Despite kicking off with the Louvre getting robbed of $100 million in jewels by a chainsaw-wielding gang (not to mention the precarious state of Macron’s government), Paris Art Week, anchored by Art Basel Paris, was a buoyant affair, with dozens of galleries reporting strong sales, albeit well below boom-time levels and slower to close. (Full disclosure: Art Basel Paris was launched under my leadership.) Collectors came from all over the world, more so than to any other 2025 fair. “In Paris, we felt momentum unlike anything in years,” says Oliver Newton, founder of New York’s 47 Canal gallery. “And we heard similar things from galleries at our level.”

As usual, the PR teams at mega-galleries went into overdrive, announcing high-level sales as the new four-hour “Avant Première” VVIP opening day closed. In fact, most of these works were sold, or at least reserved, before the doors to the Grand Palais, where the event is held, swung open. But reports and conversations with gallerists up and down the market indicate that the fair went well, as did Design Miami Paris and the younger Paris Internationale, which took place the same week.

That said, it’s important to remember that Art Basel Paris is by its very nature set up for success. Not only because it takes place within the context of Paris’ resurgent cultural scene, but also because of the Grand Palais’s physical constraints, which make it the smallest Art Basel fair, both in number of galleries and size of booths, therefore gallery selection is tougher and the inventory on offer is both higher quality and more limited than at other Art Basel fairs, making for a uniquely competitive collecting environment, aided by the efforts of Art Basel’s worldwide VIP Relations team.

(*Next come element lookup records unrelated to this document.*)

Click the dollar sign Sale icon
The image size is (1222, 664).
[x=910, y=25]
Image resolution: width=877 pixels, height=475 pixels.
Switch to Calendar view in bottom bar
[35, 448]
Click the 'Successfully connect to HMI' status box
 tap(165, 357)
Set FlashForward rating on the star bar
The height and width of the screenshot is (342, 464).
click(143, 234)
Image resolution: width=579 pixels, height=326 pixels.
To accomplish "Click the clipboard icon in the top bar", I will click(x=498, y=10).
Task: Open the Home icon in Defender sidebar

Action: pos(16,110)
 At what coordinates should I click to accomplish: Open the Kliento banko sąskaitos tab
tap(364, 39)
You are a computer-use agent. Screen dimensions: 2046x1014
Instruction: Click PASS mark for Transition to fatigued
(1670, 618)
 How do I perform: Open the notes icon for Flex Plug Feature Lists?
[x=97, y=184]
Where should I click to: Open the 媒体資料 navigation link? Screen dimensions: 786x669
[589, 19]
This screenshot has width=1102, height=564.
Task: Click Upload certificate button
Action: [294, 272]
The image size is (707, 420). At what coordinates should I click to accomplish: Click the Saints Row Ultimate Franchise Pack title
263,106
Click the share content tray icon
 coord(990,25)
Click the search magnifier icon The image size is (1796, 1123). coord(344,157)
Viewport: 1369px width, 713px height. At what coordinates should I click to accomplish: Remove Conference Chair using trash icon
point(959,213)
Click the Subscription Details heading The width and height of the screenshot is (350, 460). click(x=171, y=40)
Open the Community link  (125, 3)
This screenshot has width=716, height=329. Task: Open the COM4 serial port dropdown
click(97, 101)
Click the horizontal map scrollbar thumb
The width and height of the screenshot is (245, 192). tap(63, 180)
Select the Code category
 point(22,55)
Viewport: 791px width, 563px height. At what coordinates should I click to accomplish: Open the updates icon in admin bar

Et voila: Results may not apply elsewhere…

2. The highest end is healthiest

For Prazan, quite unexpectedly and counterintuitively, 2024 was the second-best year since the gallery’s founding in 1993. Nonetheless the results gave him pause. “The average value of what we sold went up to €700,000 [$811,000],” he says. “But the number of works that we sold went down substantially.” A smaller number of buyers, Prazan explains, are targeting higher value works. Likewise, at auction, the dealer says he’s bidding against fewer people, even if the hammer prices haven’t generally come down from frothier times. “Every time a collector stops buying, for whatever reason, it affects the market more,” he says. “The buffer is much thinner than before.”

To private dealer Loïc Gouzer, whose Fair Warning app stages single-work auctions, the last three months have marked a strong surge in big-ticket activity. “There are about 10 or 15 guys who entered the market at the highest level, and they’re doing a lot of damage behind the scenes, compensating for other people who got tired or maxed out,” he explains. “Five months ago if you had money you could get anything you wanted. Now, you have to move fast or great paintings disappear. Before, cash was king. Now, speed is king.”

Historically, down markets have hit younger galleries and their emerging artists harder, and that has certainly been the case the last couple years. Last month, San Francisco’s Altman Siegel and Prishtina’s LambdaLambdaLambda galleries closed, despite having built strong reputations and great artist rosters. Rumours of emerging artist galleries closing or quiet-quitting run rampant at the moment — no surprise given how their costs have spiralled as sales stalled. “I had my best Frieze fair ever,” says East End gallerist Vanessa Carlos of Carlos/Ishikawa. “But I’m noticing that artists selling work under £10,000 [$13,000], meaning newer artists, are not selling easily.”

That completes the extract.